Count Domain based stats of clickstream
30 mins
$ ~/apps/kafka/bin/kafka-topics.sh --bootstrap-server localhost:9092 --create --topic clickstream --replication-factor 1 --partitions 2
Use Kafkacat to see messages in the topic
$ kafkacat -q -C -b localhost:9092 -t clickstream -f 'Partition %t[%p], offset: %o, key: %k, value: %s\n'
Or use console consumer
$ ~/apps/kafka/bin/kafka-console-consumer.sh \
--bootstrap-server localhost:9092 \
--property print.key=true --property key.separator=":" \
--topic clickstream
- Inspect file and make any fixes :
src/main/java/x/utils/ClickStreamProducer.java
- Run the producer in Eclipse, Right click on the file and run as 'Java Application'
- Make sure it is sending messages as follows
- key : Domain
- value : clickstream data
- example :
key=facebook.com, value={"timestamp":1451635200005,"session":"session_251","domain":"facebook.com","cost":91,"user":"user_16","campaign":"campaign_5","ip":"ip_67","action":"clicked"}
Inspect 'console-consumer' output, it may look something like this
facebook.com:{"timestamp":1451635200005,"session":"session_251","domain":"facebook.com","cost":91,"user":"user_16","campaign":"campaign_5","ip":"ip_67","action":"clicked"}
cnn.com:{"timestamp":1451635200020,"session":"session_66","domain":"cnn.com","cost":31,"user":"user_29","campaign":"campaign_3","ip":"ip_49","action":"blocked"}
This consumer will keep an running total of domain count seen in clickstream.
- Inspect file :
src/main/java/x/lab06_domain_count/DomainCountConsumer.java
- Fix the TODO items
Use reference Java API for Consumer
- Run the
lab06_domain_count.DomainCountConsumer
in Eclipse, - Run the
utils.ClickStreamProducer
in Eclipse, - Expected output
Got 10 messages
Received message : ConsumerRecord(.....
Domain Count is
[facebook.com=1]
Received message : ConsumerRecord(.....
Domain Count is
[facebook.com=1, foxnews.com=1]
Received message : ConsumerRecord(.....
Domain Count is
[facebook.com=2, foxnews.com=1]
...
This is a bonus task for you to try.
Say we saw 10 records from facebook.com. 3 of them were clicks.
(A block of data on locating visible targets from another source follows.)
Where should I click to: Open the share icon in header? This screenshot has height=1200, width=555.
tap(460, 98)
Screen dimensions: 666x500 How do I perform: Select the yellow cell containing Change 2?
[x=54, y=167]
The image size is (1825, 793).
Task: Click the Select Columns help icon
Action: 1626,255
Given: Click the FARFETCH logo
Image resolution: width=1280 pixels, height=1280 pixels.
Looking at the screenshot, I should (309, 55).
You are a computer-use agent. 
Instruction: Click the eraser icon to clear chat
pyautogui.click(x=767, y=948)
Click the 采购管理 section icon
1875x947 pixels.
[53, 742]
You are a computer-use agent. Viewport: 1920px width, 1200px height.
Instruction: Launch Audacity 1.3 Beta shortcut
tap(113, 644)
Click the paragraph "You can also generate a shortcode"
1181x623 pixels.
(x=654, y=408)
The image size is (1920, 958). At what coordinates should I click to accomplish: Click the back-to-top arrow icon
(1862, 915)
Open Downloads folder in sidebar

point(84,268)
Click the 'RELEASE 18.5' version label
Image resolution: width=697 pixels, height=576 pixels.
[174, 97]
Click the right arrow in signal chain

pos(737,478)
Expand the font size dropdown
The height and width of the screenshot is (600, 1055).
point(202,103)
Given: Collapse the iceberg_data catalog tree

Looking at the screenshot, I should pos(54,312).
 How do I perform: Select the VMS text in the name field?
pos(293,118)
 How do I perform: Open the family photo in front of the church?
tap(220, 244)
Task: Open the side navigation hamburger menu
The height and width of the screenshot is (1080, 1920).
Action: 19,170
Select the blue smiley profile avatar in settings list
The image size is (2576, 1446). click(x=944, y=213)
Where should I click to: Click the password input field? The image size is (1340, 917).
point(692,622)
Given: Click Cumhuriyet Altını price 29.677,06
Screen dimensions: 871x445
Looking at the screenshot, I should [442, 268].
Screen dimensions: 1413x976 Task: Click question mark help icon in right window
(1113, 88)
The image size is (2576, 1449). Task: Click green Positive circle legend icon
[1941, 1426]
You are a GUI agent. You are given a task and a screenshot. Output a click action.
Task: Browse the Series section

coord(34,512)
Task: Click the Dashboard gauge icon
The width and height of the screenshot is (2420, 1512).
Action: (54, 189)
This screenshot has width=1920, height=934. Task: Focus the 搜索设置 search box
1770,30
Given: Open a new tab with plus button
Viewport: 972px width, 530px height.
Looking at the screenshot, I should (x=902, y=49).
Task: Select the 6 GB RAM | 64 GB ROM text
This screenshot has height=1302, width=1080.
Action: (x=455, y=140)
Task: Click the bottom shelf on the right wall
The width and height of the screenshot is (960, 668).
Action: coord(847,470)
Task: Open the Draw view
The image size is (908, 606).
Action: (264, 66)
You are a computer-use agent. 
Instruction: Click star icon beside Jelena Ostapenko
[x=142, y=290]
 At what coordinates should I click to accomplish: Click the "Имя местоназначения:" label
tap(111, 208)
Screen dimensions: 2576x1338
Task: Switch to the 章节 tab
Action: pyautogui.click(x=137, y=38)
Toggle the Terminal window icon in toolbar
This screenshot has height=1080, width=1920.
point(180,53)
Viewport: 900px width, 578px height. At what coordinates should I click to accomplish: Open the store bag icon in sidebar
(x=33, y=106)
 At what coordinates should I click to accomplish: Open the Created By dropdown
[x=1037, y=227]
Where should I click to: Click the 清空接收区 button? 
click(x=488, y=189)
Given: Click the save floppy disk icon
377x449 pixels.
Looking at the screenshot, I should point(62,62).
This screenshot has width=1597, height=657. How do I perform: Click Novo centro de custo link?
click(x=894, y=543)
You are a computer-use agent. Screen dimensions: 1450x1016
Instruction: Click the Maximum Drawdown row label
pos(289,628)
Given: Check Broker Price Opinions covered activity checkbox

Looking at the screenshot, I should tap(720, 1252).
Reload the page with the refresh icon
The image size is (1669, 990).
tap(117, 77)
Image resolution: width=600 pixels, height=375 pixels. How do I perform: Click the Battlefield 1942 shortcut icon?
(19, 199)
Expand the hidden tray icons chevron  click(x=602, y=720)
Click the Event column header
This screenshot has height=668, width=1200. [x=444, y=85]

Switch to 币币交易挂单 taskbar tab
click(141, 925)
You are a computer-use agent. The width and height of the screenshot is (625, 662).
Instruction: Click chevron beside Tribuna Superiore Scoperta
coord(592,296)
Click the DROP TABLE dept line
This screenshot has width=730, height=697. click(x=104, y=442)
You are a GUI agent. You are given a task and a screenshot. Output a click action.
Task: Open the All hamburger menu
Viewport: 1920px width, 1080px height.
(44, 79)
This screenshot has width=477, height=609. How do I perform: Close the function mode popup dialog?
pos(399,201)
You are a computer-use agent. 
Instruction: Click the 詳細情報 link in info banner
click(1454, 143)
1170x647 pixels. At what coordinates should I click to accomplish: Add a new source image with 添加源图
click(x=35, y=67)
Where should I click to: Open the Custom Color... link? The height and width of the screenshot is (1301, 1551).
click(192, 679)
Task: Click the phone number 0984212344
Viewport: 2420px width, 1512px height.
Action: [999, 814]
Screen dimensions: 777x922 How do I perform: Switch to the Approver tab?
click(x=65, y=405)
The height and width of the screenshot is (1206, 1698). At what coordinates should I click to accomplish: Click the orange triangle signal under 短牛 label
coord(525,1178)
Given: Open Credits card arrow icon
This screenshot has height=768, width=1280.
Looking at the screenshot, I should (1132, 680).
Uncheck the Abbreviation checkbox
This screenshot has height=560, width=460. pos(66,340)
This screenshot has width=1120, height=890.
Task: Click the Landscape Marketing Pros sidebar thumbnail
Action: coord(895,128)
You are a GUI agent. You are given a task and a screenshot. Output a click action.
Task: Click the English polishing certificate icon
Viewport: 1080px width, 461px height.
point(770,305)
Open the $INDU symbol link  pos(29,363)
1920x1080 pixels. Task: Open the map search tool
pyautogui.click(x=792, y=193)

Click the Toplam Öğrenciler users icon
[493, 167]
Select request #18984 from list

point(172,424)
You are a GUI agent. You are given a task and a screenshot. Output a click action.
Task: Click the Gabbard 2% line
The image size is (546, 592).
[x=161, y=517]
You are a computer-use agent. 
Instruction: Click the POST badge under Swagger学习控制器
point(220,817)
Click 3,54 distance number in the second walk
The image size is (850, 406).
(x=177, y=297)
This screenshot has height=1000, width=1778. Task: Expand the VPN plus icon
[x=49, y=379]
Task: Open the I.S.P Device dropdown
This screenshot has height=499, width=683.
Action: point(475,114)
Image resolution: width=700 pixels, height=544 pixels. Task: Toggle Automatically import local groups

That makes the click-ratio = 3 / 10 = 30%
Calculate click ratios for all domains.
And print out the domains with the highest click-ratio.
Hint:
- You will want to keep track of total traffic (which we are doing here)
- And also keep a click-count (you will need to implement this)
- You can use another hashmap to keep track of clicks.
- And print out the ratio